§ **DOCUMENT EXTRACT**:
----
Happy (?) Monday,
Governor Kate Brown has issued, yesterday and today, sweeping business and social distancing regulations in reaction to the coronavirus. Since a lot of you BBRers are businessfolk, I thought you might appreciate a quick rundown.
Residential Landlords: The Governor yesterday issued an executive order preventing law enforcement officers from serving any notice or otherwise facilitating the eviction of a residential tenant due to non-payment of rent. Basically, this means that if you want to evict a residential tenant and he or she resists, you’re stuck with ’em because a sheriff’s deputy won’t go out and remove them. The order is in effect for 90 days unless earlier terminated or extended.
The executive order does not impact the tenant’s obligation to pay rent, so theoretically landlords could pursue eviction for non-payment and/or sue for unpaid rent once the order is lifted. Also, the order does not prevent law enforcement officers from serving and otherwise facilitating evictions for reasons other than nonpayment of rent, so landlords may continue to evict for other violations of the rental agreement or Oregon law by tenants.
“Non-Essential Businesses” Forced to Close: In a separate executive order issued today, Brown ordered the closure, effective midnight tonight, the closure of certain specific consumer-facing retail and service businesses:
Art galleries, which are open without appointment
Childcare facilities that cannot limit children to 10 who are the same every day. Order is in place from March 25 through April 28.
Fraternal organizations facilities
Gyms and fitness studios
Hair salons and barber shops
Indoor party places, including jumping gyms and laser tag
Jewelry shops and boutiques, unless they use pick-up or delivery services
Malls, both indoor and outdoor
Medical and facial spas, day spas and massage therapy services
Nail and tanning salons
Non-tribal card rooms
Outdoor sports courts
Private and public campgrounds
Senior activity centers
Social and private clubs
State executive branch offices and buildings “shall close to the maximum extent possible”
Tattoo and piercing parlors
Retail Businesses not listed above: They must designate a Social Distancing Czar (my term, not hers) to ensure that everyone stays six feet apart and otherwise follow the Oregon Health Authority’s social distancing rules (which I would link to except the State of Oregon’s website is not so conveniently down). If they can’t comply with the rules, they need to close down. Grocery stores, health care, medical and pharmacy services are not subject to this rule, but are encouraged to follow social distancing rules.
Restaurants and Bars: They are unaffected by the new order – they continue to be closed to in-house dining but may provide carryout and delivery.
Everything else: All the businesses and nonprofits (and basically all business offices) not listed above may remain open. Office businesses must have employees work remotely to the extent possible. If remote working is not possible for all employees, then the business must designate a Social Distancing Czar.
----
(Source data)
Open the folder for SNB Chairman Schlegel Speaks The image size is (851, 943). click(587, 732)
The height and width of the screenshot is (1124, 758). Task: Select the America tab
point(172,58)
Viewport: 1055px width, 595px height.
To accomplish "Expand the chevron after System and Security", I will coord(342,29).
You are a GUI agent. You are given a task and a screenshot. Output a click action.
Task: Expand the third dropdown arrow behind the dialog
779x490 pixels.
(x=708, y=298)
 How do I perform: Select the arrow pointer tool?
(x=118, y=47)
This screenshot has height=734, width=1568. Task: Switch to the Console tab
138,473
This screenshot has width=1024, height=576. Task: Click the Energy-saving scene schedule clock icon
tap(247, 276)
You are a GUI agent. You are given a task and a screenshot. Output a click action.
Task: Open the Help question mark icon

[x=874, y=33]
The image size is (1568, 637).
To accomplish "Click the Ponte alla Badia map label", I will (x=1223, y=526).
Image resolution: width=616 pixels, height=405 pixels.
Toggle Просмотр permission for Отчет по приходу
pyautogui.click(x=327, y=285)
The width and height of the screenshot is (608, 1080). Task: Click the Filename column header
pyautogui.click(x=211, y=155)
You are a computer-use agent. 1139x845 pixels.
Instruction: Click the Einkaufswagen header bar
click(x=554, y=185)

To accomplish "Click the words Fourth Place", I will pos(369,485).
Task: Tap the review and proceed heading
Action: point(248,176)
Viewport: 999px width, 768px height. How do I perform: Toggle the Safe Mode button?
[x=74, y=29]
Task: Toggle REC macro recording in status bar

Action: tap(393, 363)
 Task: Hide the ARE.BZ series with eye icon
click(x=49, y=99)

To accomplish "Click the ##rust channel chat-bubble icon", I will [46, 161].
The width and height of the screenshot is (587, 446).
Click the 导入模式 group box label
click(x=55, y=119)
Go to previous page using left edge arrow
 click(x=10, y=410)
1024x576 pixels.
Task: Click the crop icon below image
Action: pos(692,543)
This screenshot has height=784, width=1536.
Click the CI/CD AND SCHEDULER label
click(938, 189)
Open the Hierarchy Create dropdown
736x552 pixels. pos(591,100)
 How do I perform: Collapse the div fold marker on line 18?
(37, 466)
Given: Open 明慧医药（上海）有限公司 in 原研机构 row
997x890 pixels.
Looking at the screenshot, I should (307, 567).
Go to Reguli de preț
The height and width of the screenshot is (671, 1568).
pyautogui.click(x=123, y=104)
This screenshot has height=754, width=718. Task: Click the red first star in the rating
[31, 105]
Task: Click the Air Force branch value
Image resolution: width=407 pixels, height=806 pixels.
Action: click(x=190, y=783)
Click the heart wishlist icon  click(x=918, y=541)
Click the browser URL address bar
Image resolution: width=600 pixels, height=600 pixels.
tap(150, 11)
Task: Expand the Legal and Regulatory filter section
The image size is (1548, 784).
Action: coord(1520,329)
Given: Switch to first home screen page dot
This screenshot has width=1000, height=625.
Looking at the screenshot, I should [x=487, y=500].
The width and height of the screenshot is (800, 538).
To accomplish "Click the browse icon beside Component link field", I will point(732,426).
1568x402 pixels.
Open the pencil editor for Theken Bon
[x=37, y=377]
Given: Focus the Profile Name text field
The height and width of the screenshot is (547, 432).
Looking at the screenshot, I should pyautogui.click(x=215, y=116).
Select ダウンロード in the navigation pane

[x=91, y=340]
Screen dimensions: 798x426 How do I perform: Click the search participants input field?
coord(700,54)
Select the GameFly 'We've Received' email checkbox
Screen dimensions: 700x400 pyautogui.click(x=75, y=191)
----
§ **SET OF TASKS**:
1. In the rundown of Oregon's coronavirus orders, how long is the order barring law enforcement from facilitating evictions for non-payment of rent in effect?
2. From the rundown of Oregon's coronavirus orders, reproduce the part that opens with the words containing "Tattoo and piercing" and closes with "social distancing rules.".
3. Proceed with the rundown of Oregon's coronavirus orders, writing on from its last sentence.

§ **ANSWERS BY ITEM**:
1. 90 days, unless earlier terminated or extended.

2.
Tattoo and piercing parlors
Retail Businesses not listed above: They must designate a Social Distancing Czar (my term, not hers) to ensure that everyone stays six feet apart and otherwise follow the Oregon Health Authority’s social distancing rules (which I would link to except the State of Oregon’s website is not so conveniently down). If they can’t comply with the rules, they need to close down. Grocery stores, health care, medical and pharmacy services are not subject to this rule, but are encouraged to follow social distancing rules.

3.
Travel Restrictions: In an oddly worded section, the order provides, “Individuals are directed to minimize travel, other than essential travel from a home, residence or workplace; for obtaining or providing food, shelter, essential consumer needs, education, health care, or emergency services” etc. I’m not sure the language of the order is as strict as the Governor is making it out to be, but the intent is clearly to restrict travel by Oregonians.
Impact: The biggest impact will be on the long list of businesses that are forced to close completely. Some of those may have already closed voluntarily, but others, for example salons, likely had not. The closure will lead to another round of layoffs as we’ve seen with restaurants and bars. Many businesses (like mine) will be allowed to continue because I can, in theory, work from home as I am right now. All retail, even those not closed, will probably suffer even more as the travel restrictions at least strongly discourage Oregonians from non-essential trips.
Is it worth it?: The fact is we don’t know. In the Governor’s press release, she says the intent of the new measures is to “flatten the curve,” and prevent the caseload from swamping hospital capacity and ultimately to save lives. That’s a goal that we can all get behind, but as the economic toll of these increasingly restrictive measures increases, the Governor must be more specific about key issues like the following:
– Using some publicly available metric such as positive CoVid-19 test results, what is the goal of these new measures? For example, is the goal to see a reduction in new daily cases by a date certain? Oregonians, and I would think policymakers, need to have some way to determine whether the measures are having their intended effect, because we know that the side-effects are horrendous.
– What was the goal of the earlier measures like the social distancing guidelines and bar/restaurant restrictions? Those measures presumably have been deemed inadequate but on what basis? What would success have looked like?
– How, in reference to a publicly available metric, will we know when the measures have either succeeded in their goal or failed, so that we can move on to fewer or different measures that are more effective?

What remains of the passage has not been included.